This is one of those Westerns where a band of misfits sets out for a distant destination in the face of endless challenges. The misfits this time around include a rakish gambler (Fabio Testi, radiating charisma), an innocent prostitute (Lynn Frederick, radiating beauty), a barely functional alcoholic (Michael J. Pollard, radiating saliva) and a mentally impaired mystic (Harry Baird, radiating insanity). The challenges include snowstorms, a small-town massacre, cannibalism, forced peyote consumption and a persistently sadistic bandito (Thomas Milian, radiating cruelty). Fulci folds in some of his trademark gore (although no more than a lot of his Spaghetti contemporaries) but on the whole this is a haunted, melancholy piece of work that’s as likely to tug the heartstrings as churn the stomach. I certainly never expected a Lucio Fulci movie to elicit actual tears from me, but here we are.

Death Game (Directed by Peter S. Traynor, 1977)
Family man Seymour Cassel has his quiet evening home alone interrupted by lost travelers Colleen Camp and Sondra Locke, who promptly seduce him in the hot tub and then spend the weekend blackmailing and torturing him for no apparent reason. This is an exhilarating exercise in ugliness, anchored by Locke and Camp’s psychotic sexuality. Their shrill, violent nihilism is like a right-winger’s wet nightmare of the Free Love era: a pair of manic Manson Girls on the prowl without their Charlie, giggling all the way.
Cassel’s lines are awkwardly dubbed because the actor reportedly despised this movie so much that he refused to do ADR. That distaste comes through in his performance and actually improves the film.
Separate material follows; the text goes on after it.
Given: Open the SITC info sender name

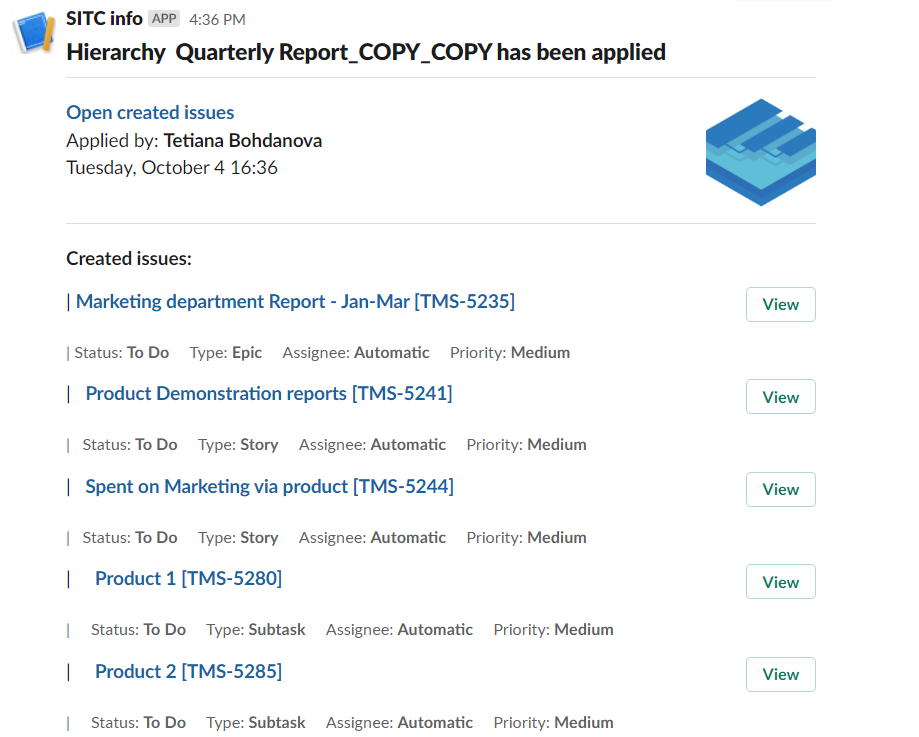Looking at the screenshot, I should coord(104,19).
In a movie stuffed to the gills with this much loathing, it’s nice to know that some of it is genuine.

Shock Waves (Directed by Ken Wiederhorn, 1977)
A tour boat gets shipwrecked on an island inhabited by a platoon of genetically engineered, amphibious Nazi super-soldiers bred to kill on sight. That’s a pretty over-the-top premise, but Shock Waves plays it completely straight, and thank heavens for that. What could have been just another low-rent gore-fest becomes something much more memorable, a disturbing, dread-drenched blend of claustrophobia and agoraphobia. Rather than elaborate kills or gratuitous gut-munching, these zombies traffic in infinitely more chilling drownings and stranglings. Adding to the visceral terror, these castaways behave not like Horror Movie Characters, but actual human beings facing down an unthinkable situation.
John Carradine and Peter Cushing pick up paychecks and lend some street cred as a crusty sea captain and a Nazi hermit, respectively, but Shock Waves hardly needs the help. This deserves a slot amongst the all-time great zombie movies by virtue of being not much like any other zombie movie.
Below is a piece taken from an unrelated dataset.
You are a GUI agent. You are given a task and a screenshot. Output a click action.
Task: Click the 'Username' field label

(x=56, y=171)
Tenement (Directed by Roberta Findlay, 1985)
In the few Roberta Findlay interviews I’ve read, the director ranges from dismissive to outright disdainful of her cultish veneration as an artist. She seems to regard herself as more of a tradesperson, tossing off genre films with the familiar efficiency of a woodworker cranking out birdhouses.While it’s true that much of her oeuvre is, shall we say, undistinguished, there’s no denying that she (and, to a somewhat lesser extent, her late husband and collaborator Michael) mastered the mechanics of trash cinema as well as just about any director you could name.
Tenement might be Findlay’s masterwork, a seething, skeevy wallow in claustrophobia and cruelty. A gang of thugs gets evicted from a sketchy apartment building, then comes back at night to torture and kill the tenants for no particular reason. That may sound like a nihilistic plot, but nihilism implies more intent than I think is at play here. Roberta Findlay isn’t trying to shock us, disturb us or even entertain us. She just knows exactly what a movie like this is supposed to do and how to do it. She’s dotting every “i” and crossing every “t” and then heading home to collect her modest residuals, and bless her for that.
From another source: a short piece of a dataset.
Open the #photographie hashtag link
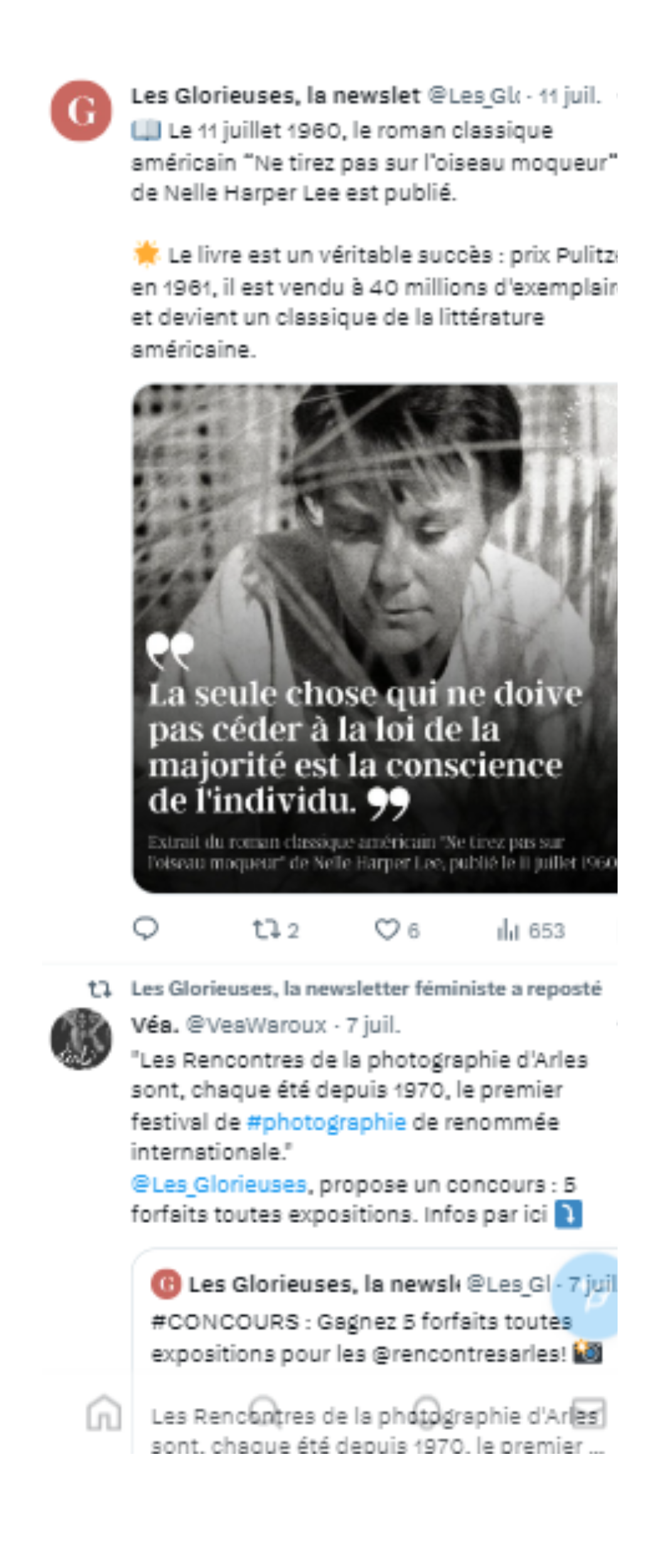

Hail, Mafia! (Directed by Raoul Levy, 1965)
When word gets out that gangland informant Eddie Constantine is holed up in France, the mobsters-that-be pair up coolly efficient young hit man Henry Silva with blustering veteran killer Jack Klugman and ship them off to Paris. That’s a pretty basic mob movie set-up, but this one unfolds in unexpected fashion. Rather than double-crosses and blazing pistols, this film is more about existential yearnings and philosophical debates. That might sound like a snooze, but the edgy interplay between Klugman’s kvetchy old-jack and Silva’s no-nonsense company man is far more engaging than your standard shoot-’em-up.
There’s a lot of French New Wave in Hail Mafia’s DNA, and it also feels like a clear precedent for Quentin Tarantino’s chatty gangsters 30 years hence. The scene where Klugman and Silva bond over their shared distaste for a French cover of The Animals’ version of “House of the Rising Sun” could pass for a deleted Jules and Vincent scene.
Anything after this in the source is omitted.